Я ответил: «Я вас понял» и некоторое время молчал. Я думал о том, что майор, пользуясь своими пресловутыми научными методами, добудет мне истину, но думал также, что истина майора — это не моя истина. В конце концов я спросил:
— А каковы условия оплаты?
— Десять тысяч лир в день. И доплата по договоренности, если особа, за которой надо следить, ездит на машине, потому что в таком случае нашим агентам тоже придется пользоваться машиной.
Я сказал задумчиво:
— Она не ездит на машине, она ходит пешком.
— Тогда десять тысяч лир в день.
— И когда вы сможете начать?
— Прямо завтра. Вы оставьте мне все данные, я их рассмотрю, и завтра утром агент начнет наблюдение.
Тут я вдруг поднялся:
— Начнем через неделю. Этой особы сейчас нет в Риме, она вернется через неделю.
— Как вам угодно. — Майор Москони тоже поднялся. — Но если вы вдруг засомневались насчет цены, то можете навести справки и увидите, что другие агентства взяли бы не меньше.
Я ответил, что дело не в цене, и, повторяя, что вернусь через неделю, вышел.
Незаметно для себя, механически я вернулся в студию и принялся ждать Чечилию, потому что это был как раз один из тех двух-трех дней в неделю, когда мы виделись. С недавнего времени я стал страдать бессонницей по причине вечной тревоги, в которой находился из-за отношений с Чечилией. Засыпал я сразу же, как только ложился, но проходил час, и я просыпался, как будто меня толкнули. Проснувшись, я начинал неотступно думать о Чечилии и засыпал только под утро, чтобы проснуться в обычный час, то есть слишком рано. В течение дня мне случалось, поддавшись усталости, заснуть там, где меня сморил сон, и проспать тяжелым сном два или три часа. Так случилось и на этот раз. Шторы были опущены, спокойный, теплый желтый свет наполнял комнату. Я лег на диван, повернулся на бок и стал рассматривать белый холст, натянутый на подрамнике около окна.
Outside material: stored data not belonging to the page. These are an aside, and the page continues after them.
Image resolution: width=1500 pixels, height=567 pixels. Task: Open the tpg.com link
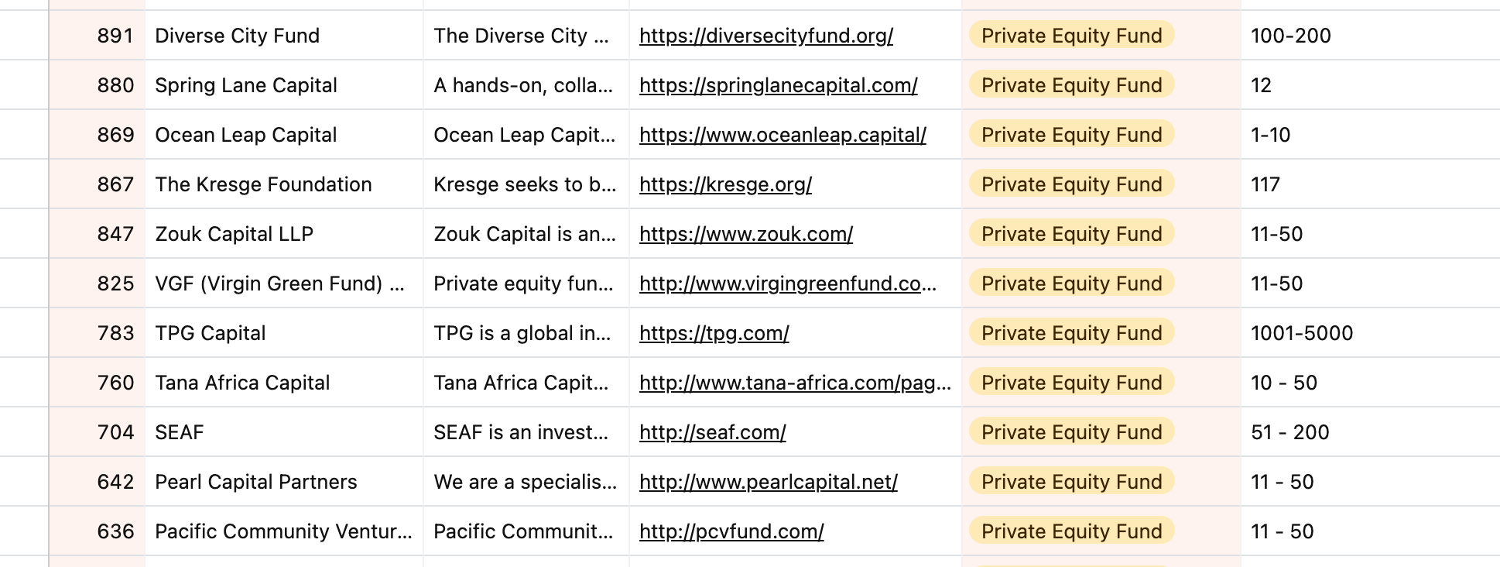click(714, 333)
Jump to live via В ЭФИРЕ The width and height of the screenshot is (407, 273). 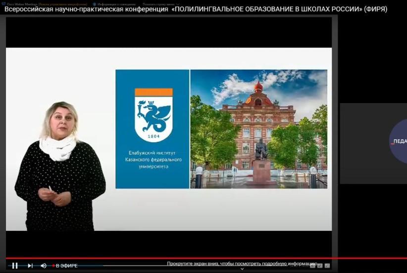pos(66,266)
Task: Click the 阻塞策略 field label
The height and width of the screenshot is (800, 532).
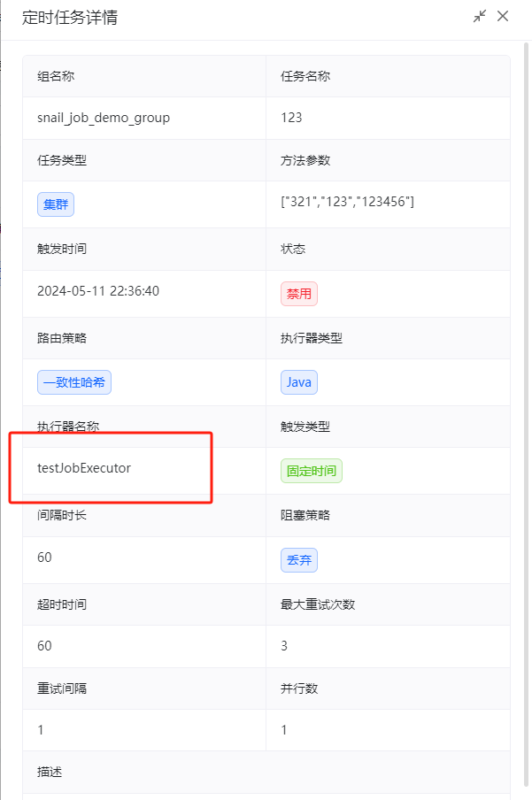Action: (305, 515)
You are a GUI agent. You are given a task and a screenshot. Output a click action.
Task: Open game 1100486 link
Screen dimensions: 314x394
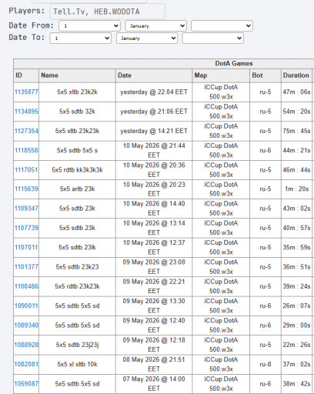pos(26,286)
Я подумал, что мой холст пуст оттого, что от меня ускользает реальность. То есть это было то же самое, что с Чечилией: когда я думал о ней, в голове у меня была пустота, потому что она все время ускользала от меня, не давала собой овладеть. И физический акт, посредством которого, как порой мне казалось, я овладевал ею, в сущности, то же самое, что порнографическая живопись Балестриери: это было не настоящее обладание, как то была ненастоящая живопись. И как в своих отношениях с Чечилией я разрывался между скукой и сексуальной одержимостью, так и в искусстве я колебался между плохой живописью и отказом от живописи. Вот я обратился в агентство «Сокол», чтобы узнать наконец о Чечилии что– то определенное, но ведь это было все равно что, решив вернуться к рисованию, начать вдруг изучать научный трактат о природе и составе материи! Мысли мои становились все сбивчивее: холст мой пуст, думал я, потому что от меня ускользала Чечилия, а голова — потому что от меня ускользала реальность. Реальность и Чечилия — два эти слова все глуше отдавались в моем сознании: я смутно чувствовал, что в моих взаимоотношениях с тем и другим есть нечто общее, и мне даже показалось, что я понял, что это такое — общим была моя мания обладания. Мои взаимоотношения с Чечилией и реальностью кончались крахом, потому что именно обладание и оказывалось невозможным. Думая обо всем этом, я в конце концов устал и заснул.